» **What to work on**: From the entries below, copy every line that has the word "World".
══ Data ══
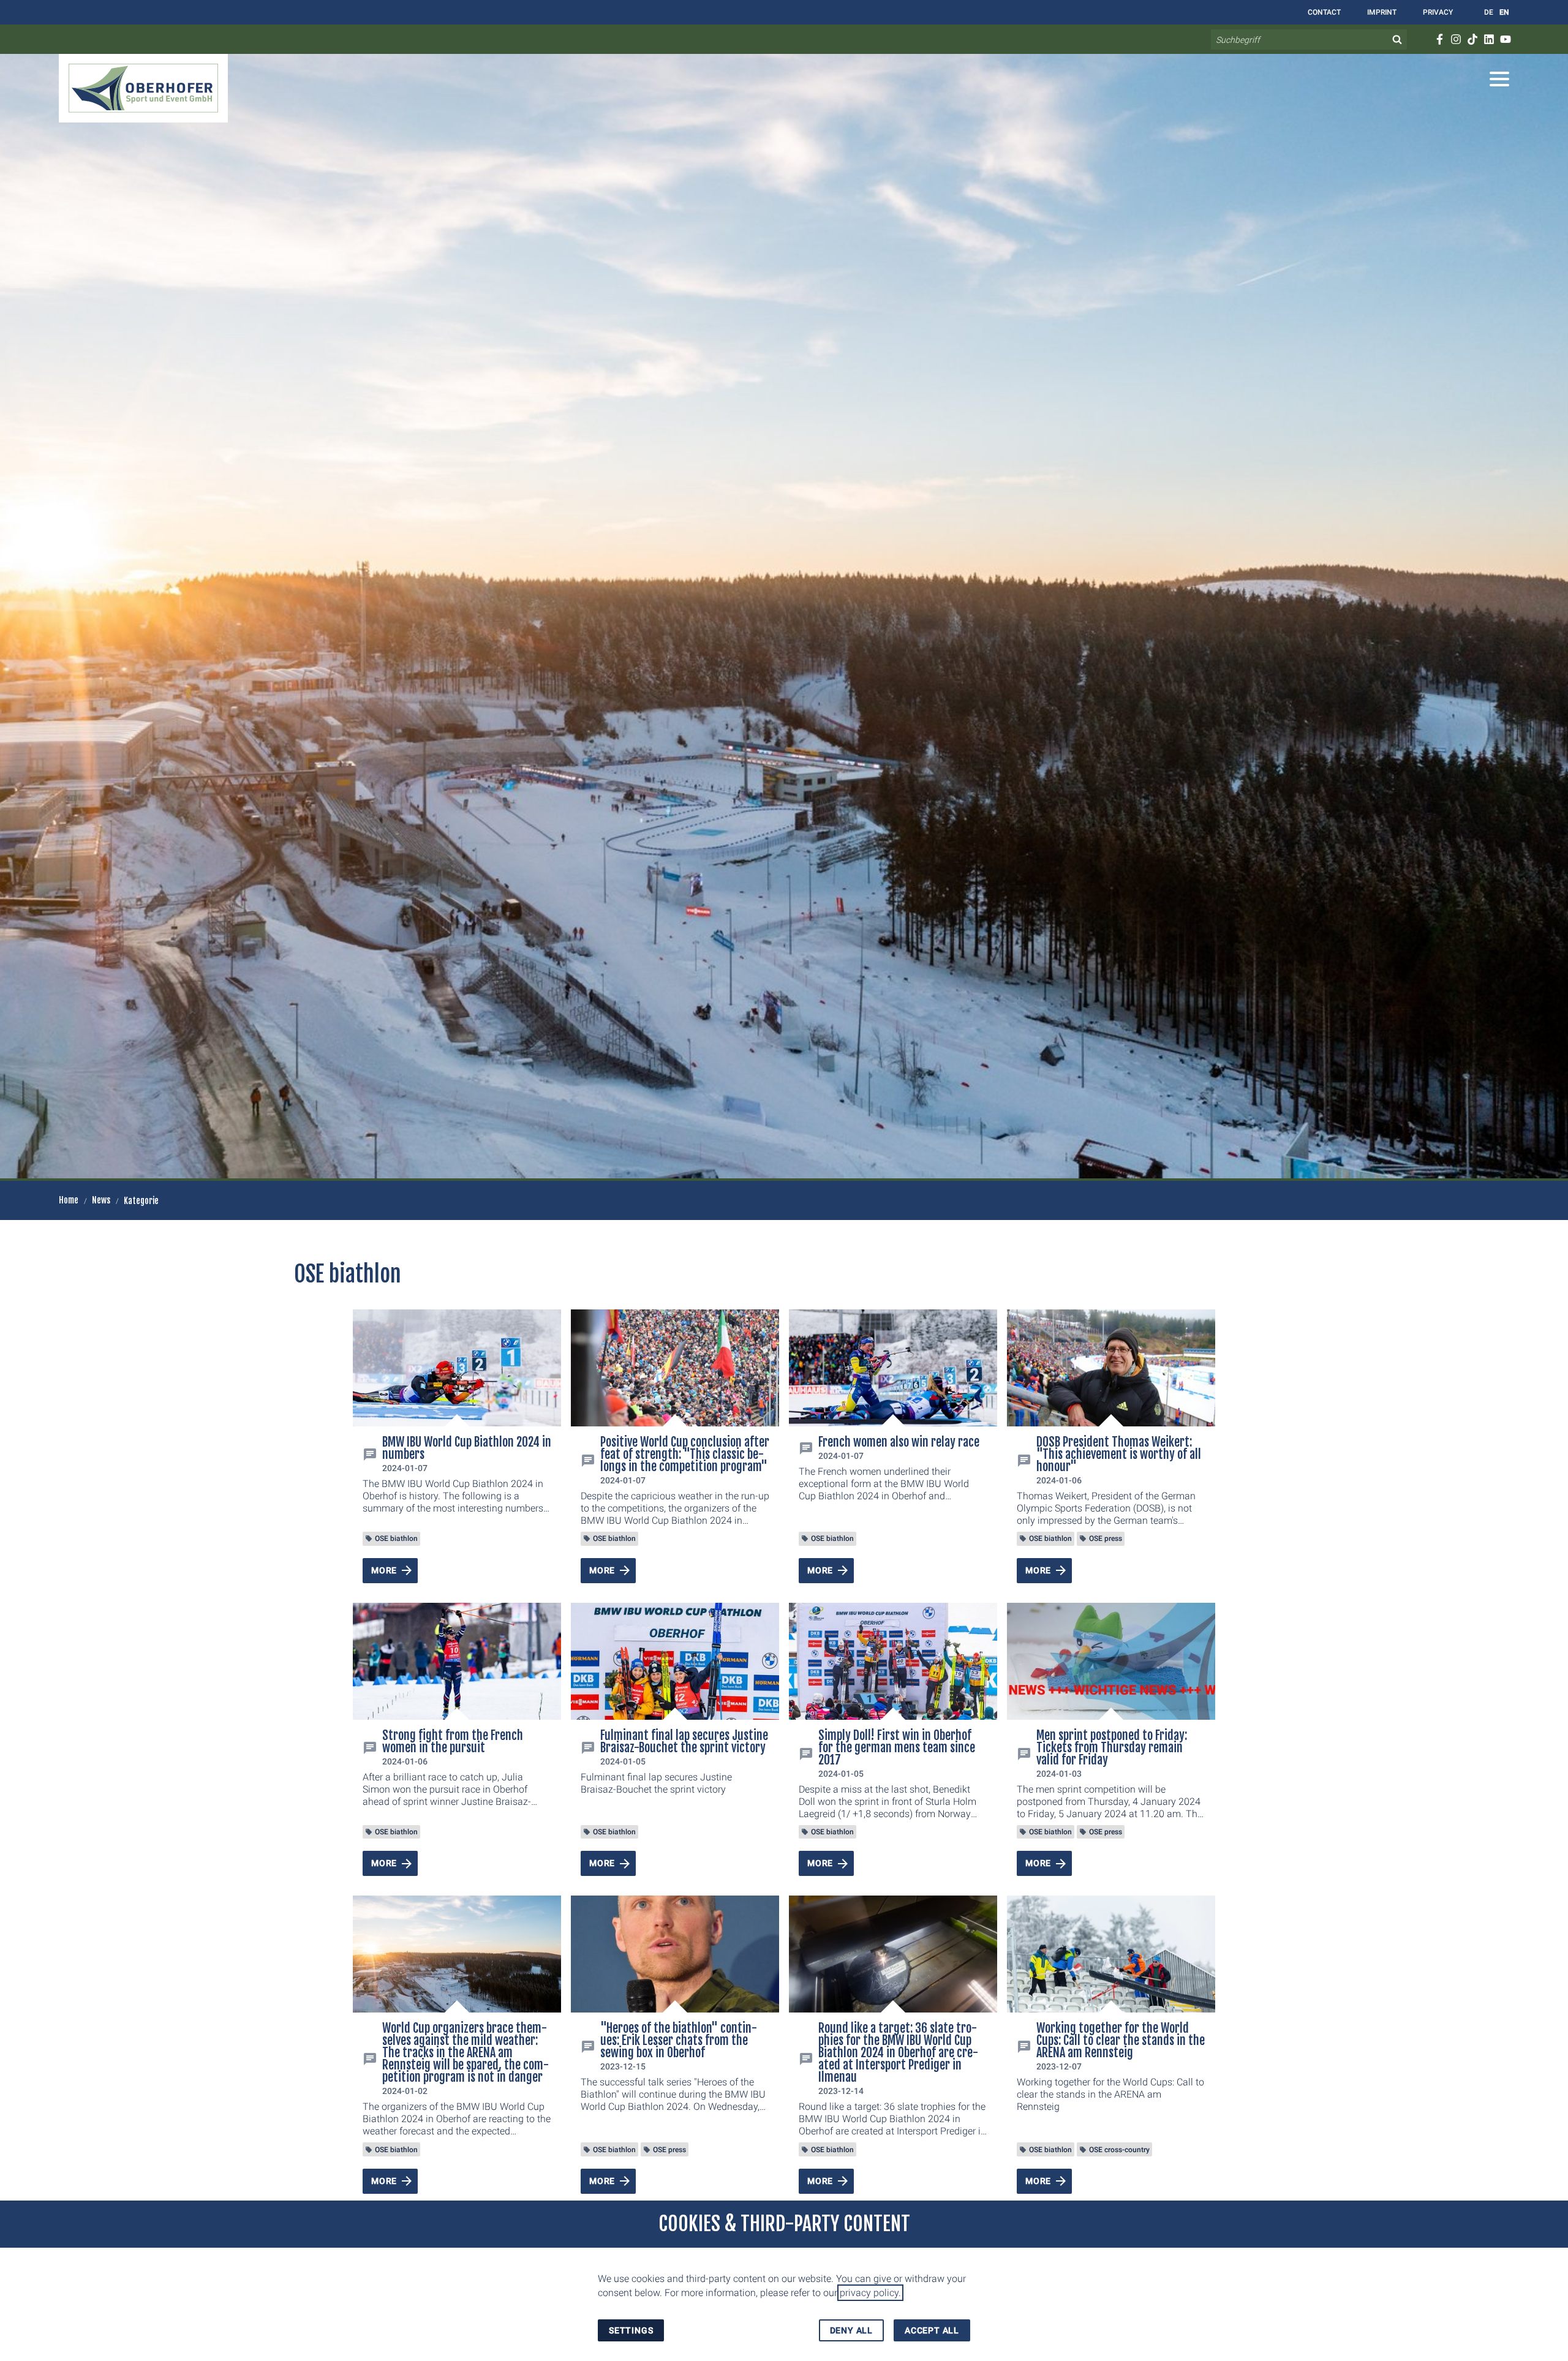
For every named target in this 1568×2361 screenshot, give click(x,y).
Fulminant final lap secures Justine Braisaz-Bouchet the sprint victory (684, 1741)
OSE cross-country (1119, 2149)
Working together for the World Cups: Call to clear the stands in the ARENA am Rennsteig (1120, 2040)
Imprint (1380, 12)
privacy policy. (870, 2293)
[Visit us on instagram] (1455, 39)
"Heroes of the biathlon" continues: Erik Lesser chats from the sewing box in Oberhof (678, 2040)
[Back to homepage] (143, 88)
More (384, 1570)
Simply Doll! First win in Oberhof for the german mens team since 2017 (896, 1748)
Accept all (932, 2330)
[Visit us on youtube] (1505, 39)
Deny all (851, 2330)
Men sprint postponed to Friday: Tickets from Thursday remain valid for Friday (1111, 1748)
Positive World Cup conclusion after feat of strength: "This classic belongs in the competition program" (684, 1454)
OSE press (1105, 1538)
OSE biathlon (396, 1538)
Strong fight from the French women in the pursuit (452, 1741)
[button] (1499, 79)
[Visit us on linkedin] (1488, 39)
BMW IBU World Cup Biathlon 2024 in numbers (466, 1448)
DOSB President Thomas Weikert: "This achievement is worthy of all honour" (1118, 1454)
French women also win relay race (898, 1442)
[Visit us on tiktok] (1472, 39)
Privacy (1437, 12)
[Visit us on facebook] (1439, 39)
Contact (1323, 12)
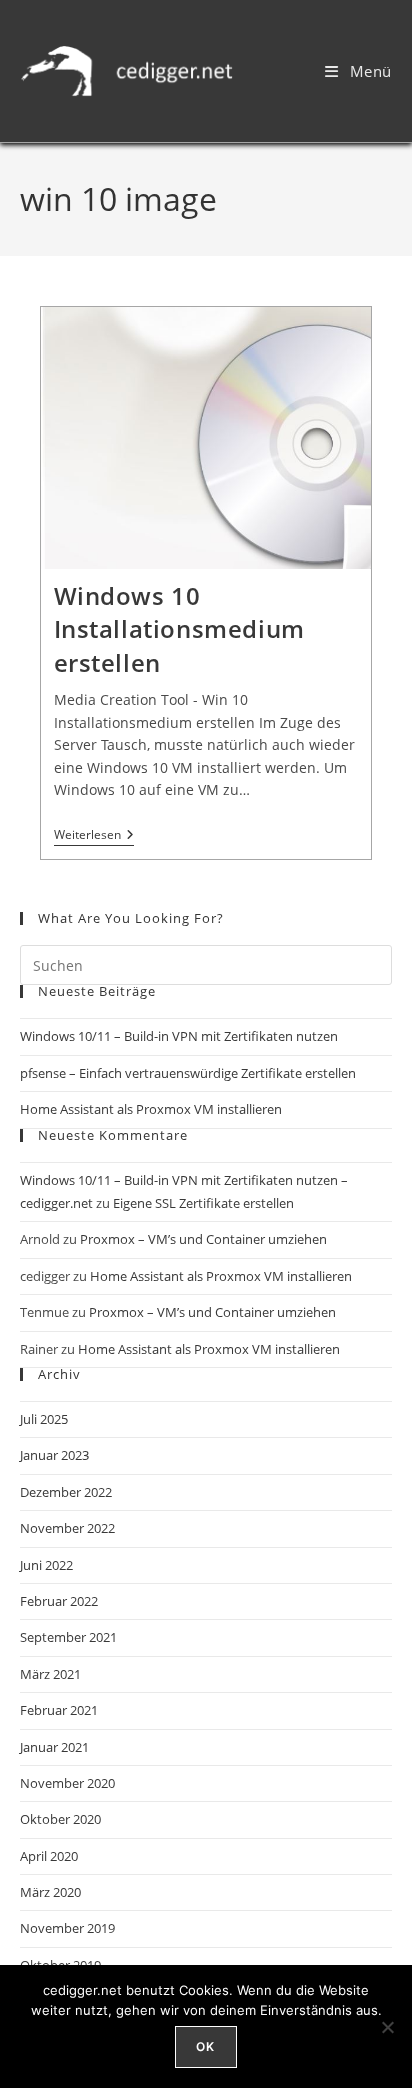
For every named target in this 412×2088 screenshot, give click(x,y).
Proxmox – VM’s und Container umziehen (203, 1239)
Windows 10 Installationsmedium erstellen (179, 629)
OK (205, 2046)
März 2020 (50, 1892)
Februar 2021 (59, 1710)
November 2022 (67, 1528)
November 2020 (67, 1783)
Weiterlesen (94, 835)
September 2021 (68, 1637)
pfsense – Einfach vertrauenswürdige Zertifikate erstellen (188, 1073)
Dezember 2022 (66, 1492)
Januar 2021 (54, 1747)
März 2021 (50, 1674)
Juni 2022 (46, 1565)
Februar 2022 (59, 1601)
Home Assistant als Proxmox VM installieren (151, 1109)
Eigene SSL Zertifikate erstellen (203, 1203)
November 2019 (67, 1928)
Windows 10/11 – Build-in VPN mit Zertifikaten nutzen (179, 1036)
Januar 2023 (54, 1455)
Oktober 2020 (60, 1819)
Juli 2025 (44, 1419)
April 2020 (49, 1856)
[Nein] (387, 2027)
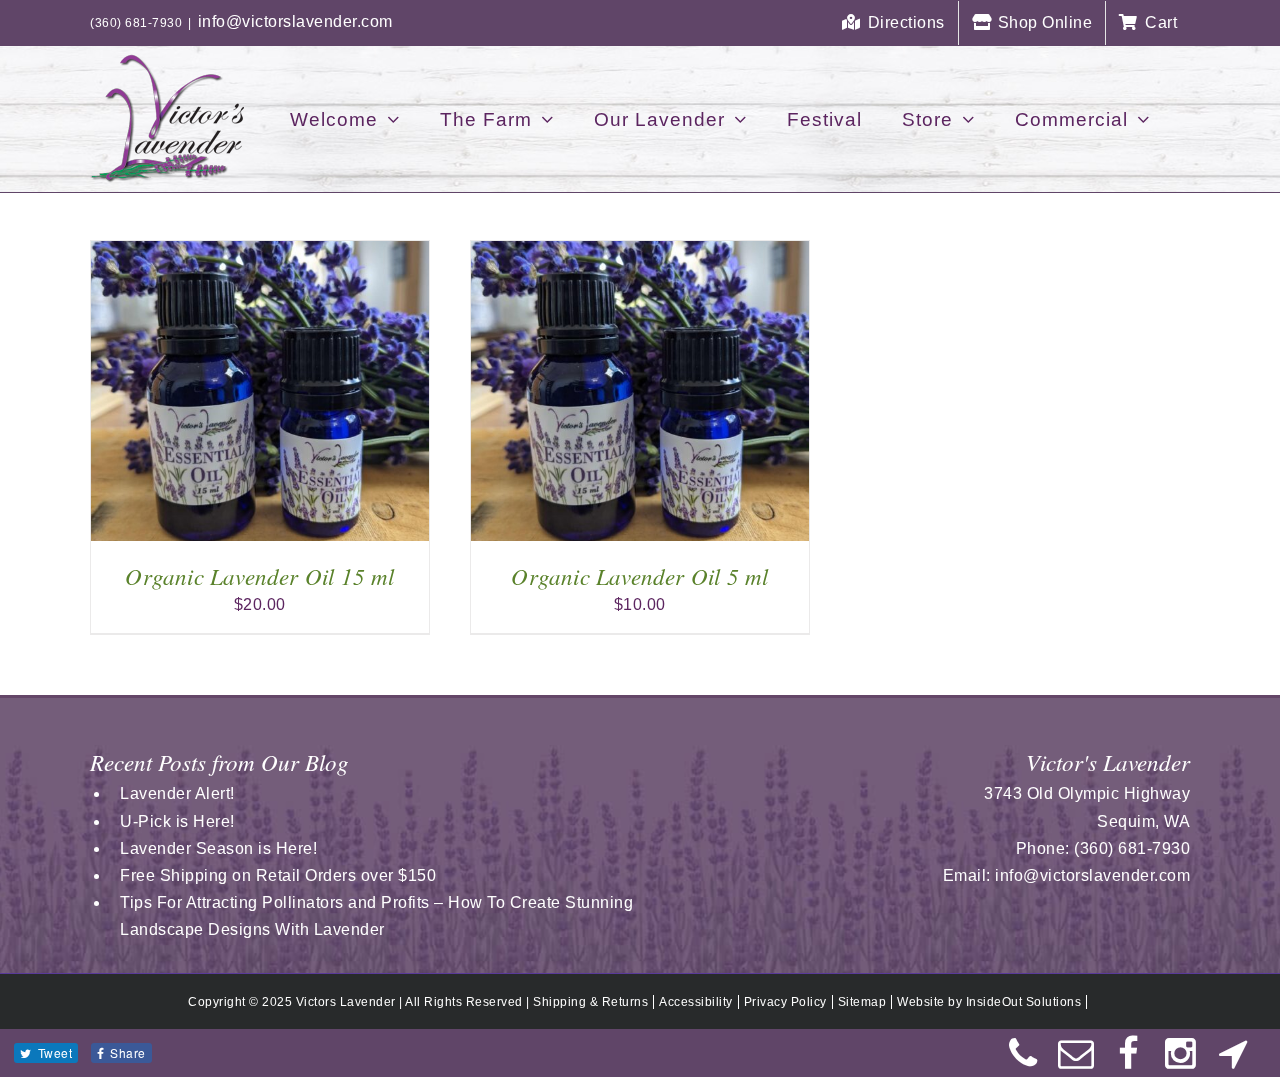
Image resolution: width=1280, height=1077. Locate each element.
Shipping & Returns (590, 1002)
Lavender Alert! (177, 793)
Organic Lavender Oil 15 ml (259, 575)
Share (128, 1052)
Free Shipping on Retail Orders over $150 (278, 875)
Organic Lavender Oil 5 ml (639, 575)
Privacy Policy (785, 1002)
═══
» **Exercise result**:
Working together for the World Cups: Call to clear the stands in the ARENA am Rennsteig (1120, 2040)
Positive World Cup conclusion after feat of strength: "This classic belongs in the competition program" (684, 1454)
BMW IBU World Cup Biathlon 2024 in numbers (466, 1448)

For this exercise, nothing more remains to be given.